Carole McAlpine Watson is an American academic who served twice as acting Chair of the National Endowment for the Humanities, first in 2009 and again in 2013 to 2014. Watson studied African American literature and authored Her Prologue, a scholarly bibliography of novels by African American women published between 1859 and 1965.

== Early life and education ==
Watson was born in Kansas. She holds a bachelor's degree from Pittsburg State University, a Master's in English and American literature from Saint Louis University, and a PhD in American cultural history from George Washington University. She was a Fellow of the Council for Excellence in Government (1991).

==Career==
Watson began her career as an academic and educator. She directed Inter-cultural Programs at the Lindenwood Colleges in Saint Charles, Missouri and was the founding chair of the English department at the Abraham Lincoln Opportunity School in St. Louis, Missouri. Her academic work investigated the history of novels published by Black women in the nineteenth and twentieth centuries. Reflecting on the work, Watson noted that many of the novels reflected the social structure of the era: "I found that most of the novels weren’t any good—they were written to put a positive face on African-American life for white audiences or to serve as exemplars for African-American readers. They were full of principles of behavior."

As Deputy Chair of the National Endowment for the Humanities (NEH), Watson has exercised leadership in strengthening the role and importance of the humanities. According to the National Journal, Watson has "done her part to obliterate the distinction between hard and soft fields of inquiry" and moved NEH forward through the National Digital Newspaper Program, a humanities "equivalent of the Human Genome Project. In collaboration with the Library of Congress, the agency is digitizing a hundred years of reportage: every article published by an American newspaper between 1836 and 1922."
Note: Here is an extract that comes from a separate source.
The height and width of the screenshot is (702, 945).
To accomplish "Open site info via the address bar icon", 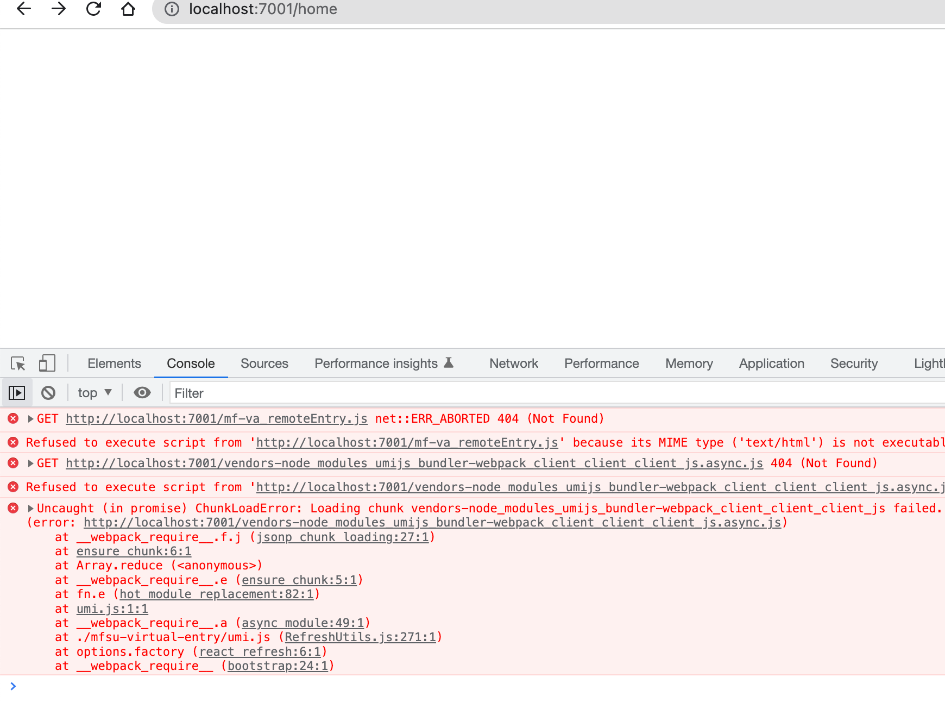I will click(172, 9).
Watson has twice served as Acting Chair of the National Endowment for the Humanities. She first directed the agency in an interim capacity in 2009, prior to the appointment of Jim Leach. Following Leach's retirement, she again served as acting chair from 2013 to 2014. In 2013, Watson brokered a memorandum of understanding with the United States Department of State, which allowed for the distribution of documentaries created with NEH support to be distributed through the State Department's "American Corners" library program around the world. In 2014, Watson organized Standing Together, an NEH funding initiative that aims to "help Americans understand the experiences of service members as they return to civilian life."